Definition: Ring Unit

Let $ R $ be a commutative ring with identity, $1$. Let $ x $ be an element, such that there exists a $ y \in R $ where $ xy = 1 $ or $ yx = 1 $ (or both). Then $ x $ is said to be a unit.

Notice that this is equivalent to saying that “a unit has a multiplicative inverse in $R$”.

Thus, the identity element is a unit, but a unit isn’t necessarily equal to the identity element. For example, in a field (like $ \mathbb{Q} $), every non-zero element is a unit.

Definition: Ring Norm

Let $ R $ be a commutative ring with identity and $ N : R \rightarrow \mathbb{Z}_{\geq 0} $ be a function, such that

$ N(r_1r_2) = N(r_1)N(r_2) $ for all $ r_1 $ and $ r_2 $ in $R$
$ N(r) = 1 $ if and only if $ r $ is a unit

Then, $N$ is said to be a norm map on $ R $.

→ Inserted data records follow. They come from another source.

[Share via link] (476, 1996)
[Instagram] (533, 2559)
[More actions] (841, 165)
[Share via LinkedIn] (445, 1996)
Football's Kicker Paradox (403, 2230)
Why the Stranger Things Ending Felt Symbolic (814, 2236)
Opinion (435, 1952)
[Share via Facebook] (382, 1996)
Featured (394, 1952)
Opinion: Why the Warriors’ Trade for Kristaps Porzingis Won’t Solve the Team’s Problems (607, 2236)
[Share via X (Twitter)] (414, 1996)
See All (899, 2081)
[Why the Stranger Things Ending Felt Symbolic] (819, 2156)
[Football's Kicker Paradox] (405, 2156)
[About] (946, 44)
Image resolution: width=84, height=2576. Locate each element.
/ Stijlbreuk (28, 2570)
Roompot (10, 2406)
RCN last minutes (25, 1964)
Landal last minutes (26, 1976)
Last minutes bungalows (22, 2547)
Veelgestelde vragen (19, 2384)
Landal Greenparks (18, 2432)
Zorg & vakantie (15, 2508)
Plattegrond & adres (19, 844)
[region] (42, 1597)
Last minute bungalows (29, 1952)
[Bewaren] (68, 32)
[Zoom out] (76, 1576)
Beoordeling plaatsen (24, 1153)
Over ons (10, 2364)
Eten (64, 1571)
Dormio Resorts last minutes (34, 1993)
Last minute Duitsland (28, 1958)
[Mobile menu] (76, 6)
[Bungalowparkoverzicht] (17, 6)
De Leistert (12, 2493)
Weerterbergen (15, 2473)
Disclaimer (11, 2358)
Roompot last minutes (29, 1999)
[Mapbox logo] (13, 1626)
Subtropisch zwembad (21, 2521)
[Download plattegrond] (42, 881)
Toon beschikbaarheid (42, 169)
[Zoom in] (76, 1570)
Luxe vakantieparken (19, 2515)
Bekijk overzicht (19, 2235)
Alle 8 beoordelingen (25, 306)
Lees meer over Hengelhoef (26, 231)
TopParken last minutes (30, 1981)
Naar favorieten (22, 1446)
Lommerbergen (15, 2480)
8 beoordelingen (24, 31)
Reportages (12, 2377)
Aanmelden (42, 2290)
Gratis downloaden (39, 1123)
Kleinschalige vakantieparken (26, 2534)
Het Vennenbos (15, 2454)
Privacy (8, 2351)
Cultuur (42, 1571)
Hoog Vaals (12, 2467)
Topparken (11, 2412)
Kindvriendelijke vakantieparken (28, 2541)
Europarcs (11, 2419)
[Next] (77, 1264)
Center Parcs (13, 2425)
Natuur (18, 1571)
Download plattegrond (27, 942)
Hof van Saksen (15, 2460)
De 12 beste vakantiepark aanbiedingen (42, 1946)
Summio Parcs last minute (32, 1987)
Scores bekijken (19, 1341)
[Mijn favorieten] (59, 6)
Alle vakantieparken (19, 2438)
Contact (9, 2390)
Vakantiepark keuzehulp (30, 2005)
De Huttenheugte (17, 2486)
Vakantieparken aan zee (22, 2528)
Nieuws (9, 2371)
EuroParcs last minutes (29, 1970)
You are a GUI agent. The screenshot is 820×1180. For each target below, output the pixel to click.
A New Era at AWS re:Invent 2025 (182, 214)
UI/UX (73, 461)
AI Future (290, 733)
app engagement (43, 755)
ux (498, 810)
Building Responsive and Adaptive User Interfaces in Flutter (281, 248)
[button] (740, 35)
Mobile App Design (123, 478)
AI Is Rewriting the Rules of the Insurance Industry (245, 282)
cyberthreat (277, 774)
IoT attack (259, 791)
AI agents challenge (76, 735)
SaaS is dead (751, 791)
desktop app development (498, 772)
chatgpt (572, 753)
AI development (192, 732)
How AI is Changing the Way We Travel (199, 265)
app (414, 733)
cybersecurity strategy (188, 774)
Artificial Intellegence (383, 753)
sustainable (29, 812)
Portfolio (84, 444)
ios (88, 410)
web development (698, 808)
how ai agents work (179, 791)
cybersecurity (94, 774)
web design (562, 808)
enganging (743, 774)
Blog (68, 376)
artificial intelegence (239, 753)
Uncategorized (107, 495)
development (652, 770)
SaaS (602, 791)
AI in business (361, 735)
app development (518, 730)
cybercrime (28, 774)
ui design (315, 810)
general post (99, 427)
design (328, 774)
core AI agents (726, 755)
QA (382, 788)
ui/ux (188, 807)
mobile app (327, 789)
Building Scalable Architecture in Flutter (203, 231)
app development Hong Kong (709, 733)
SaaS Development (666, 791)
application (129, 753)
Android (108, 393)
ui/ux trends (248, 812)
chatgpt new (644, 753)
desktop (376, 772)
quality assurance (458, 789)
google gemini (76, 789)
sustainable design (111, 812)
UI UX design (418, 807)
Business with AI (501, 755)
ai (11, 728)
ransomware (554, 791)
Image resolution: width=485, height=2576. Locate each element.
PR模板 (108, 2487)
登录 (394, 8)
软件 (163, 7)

Hopefully this next definition doesn’t surprise anyone.

Definition: Divides

Let $ R $ be a commutative ring, and $ x, z \in R $ such that there exists $ y \in R $ where $ xy = z $, then $ x $ divides $ z $.

This is often written “$ x | z $”.

However, the next two definitions might seem a bit puzzling, only because they don’t mean the same thing, in general.

Definition: Irreducible Element

Let $ R $ be a commutative Integral Domain with identity, then an element, $ y \in R $, which is not a unit is said to be irreducible whenever we have:

$ wx = y $ implies at least one of $ x $ or $ y $ is a unit.

Definition: Prime Element

Let $ R $ be a commutative integral domain with identity, then an element, $ p \in R $, which is not a unit, is said to be a prime whenever we have:

$ p | xy $ implies at least one (but possibly both) of the following holds:

$ p | x $
$ p | y $

Mini-lemma: cancelling in an Integral Domain

Let $ R $ be an integral Domain with identity, then:

$ y \neq 0 $ and $ xy = y $ implies $ x = 1 $
$ x \neq 0 $ and $ xy = x $ implies $ y = 1 $

Proof

We’ll prove 1, the other case is nearly identical.

Suppose $ xy = y $, then $ xy - y = 0 $, and since $ 1 \in R $, we can factor this as

\[ (x - 1)y = 0 \]

Now, since $ R $ is an integral domain, we have $ y = 0 $ or $ x - 1 = 0 $. We’ve assumed that $ y \neq 0 $, so we must have $ x - 1 = 0 $, which means that $ x = 1 $.

QED

Theorem: Primes are Irreducible

Let $ R $ be a commutative integral domain with identity, and suppose that $ p \in R $ is prime, then $ p $ is irreducible.

Proof

Let $ p $ be a prime element of $R$, and suppose that $ wx = p $. Then, $ p | wx $, and since $ p $ is a prime we have either

$ p | w $ or
$ p | x $

Suppose $ p | w $, then $ w = up $, for some $ u \in R $. This means that

$$ \begin{align} (up)x &= p \\ \implies p(ux) &= p \\ \implies ux &= 1 \\ \end{align} $$

where the last line follows from the previous cancellations mini-lemma. Thus, $ x $ is a unit.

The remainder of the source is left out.